Stored entries:

########

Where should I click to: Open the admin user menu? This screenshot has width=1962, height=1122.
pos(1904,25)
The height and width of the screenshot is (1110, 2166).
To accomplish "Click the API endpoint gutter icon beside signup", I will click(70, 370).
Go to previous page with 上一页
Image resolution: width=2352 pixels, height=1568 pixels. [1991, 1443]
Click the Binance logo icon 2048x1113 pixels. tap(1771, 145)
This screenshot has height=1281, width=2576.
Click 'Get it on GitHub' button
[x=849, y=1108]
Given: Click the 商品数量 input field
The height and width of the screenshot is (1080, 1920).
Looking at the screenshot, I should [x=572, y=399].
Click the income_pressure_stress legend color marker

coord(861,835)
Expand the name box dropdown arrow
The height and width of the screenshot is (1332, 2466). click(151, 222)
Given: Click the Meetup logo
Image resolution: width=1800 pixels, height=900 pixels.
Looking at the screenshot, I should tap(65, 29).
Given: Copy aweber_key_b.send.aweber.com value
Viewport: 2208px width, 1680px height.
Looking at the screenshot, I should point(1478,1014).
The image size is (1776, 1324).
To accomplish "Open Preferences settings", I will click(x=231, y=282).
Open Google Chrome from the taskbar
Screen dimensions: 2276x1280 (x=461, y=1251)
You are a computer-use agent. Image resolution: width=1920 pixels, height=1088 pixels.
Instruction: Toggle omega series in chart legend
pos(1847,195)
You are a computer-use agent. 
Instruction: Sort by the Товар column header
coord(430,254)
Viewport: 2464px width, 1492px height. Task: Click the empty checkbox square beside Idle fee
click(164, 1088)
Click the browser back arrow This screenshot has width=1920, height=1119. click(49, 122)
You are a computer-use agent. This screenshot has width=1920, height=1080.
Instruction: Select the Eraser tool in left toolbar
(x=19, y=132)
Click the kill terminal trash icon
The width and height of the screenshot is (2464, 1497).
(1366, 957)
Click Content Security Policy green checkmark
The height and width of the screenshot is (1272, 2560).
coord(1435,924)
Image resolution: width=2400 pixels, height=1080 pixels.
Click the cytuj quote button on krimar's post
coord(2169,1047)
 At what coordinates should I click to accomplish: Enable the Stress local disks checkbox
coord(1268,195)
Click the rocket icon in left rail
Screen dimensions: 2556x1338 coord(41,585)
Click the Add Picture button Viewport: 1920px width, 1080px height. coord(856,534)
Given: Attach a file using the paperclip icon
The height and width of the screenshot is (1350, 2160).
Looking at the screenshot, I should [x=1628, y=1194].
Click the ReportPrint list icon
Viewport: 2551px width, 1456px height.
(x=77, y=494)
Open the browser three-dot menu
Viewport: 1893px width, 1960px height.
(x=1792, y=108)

########

- **Task directions**
This exercise requires the lines of the entries containing the string "will".

- **Exercise output**
To accomplish "Click the API endpoint gutter icon beside signup", I will click(70, 370).
To accomplish "Open Preferences settings", I will click(x=231, y=282).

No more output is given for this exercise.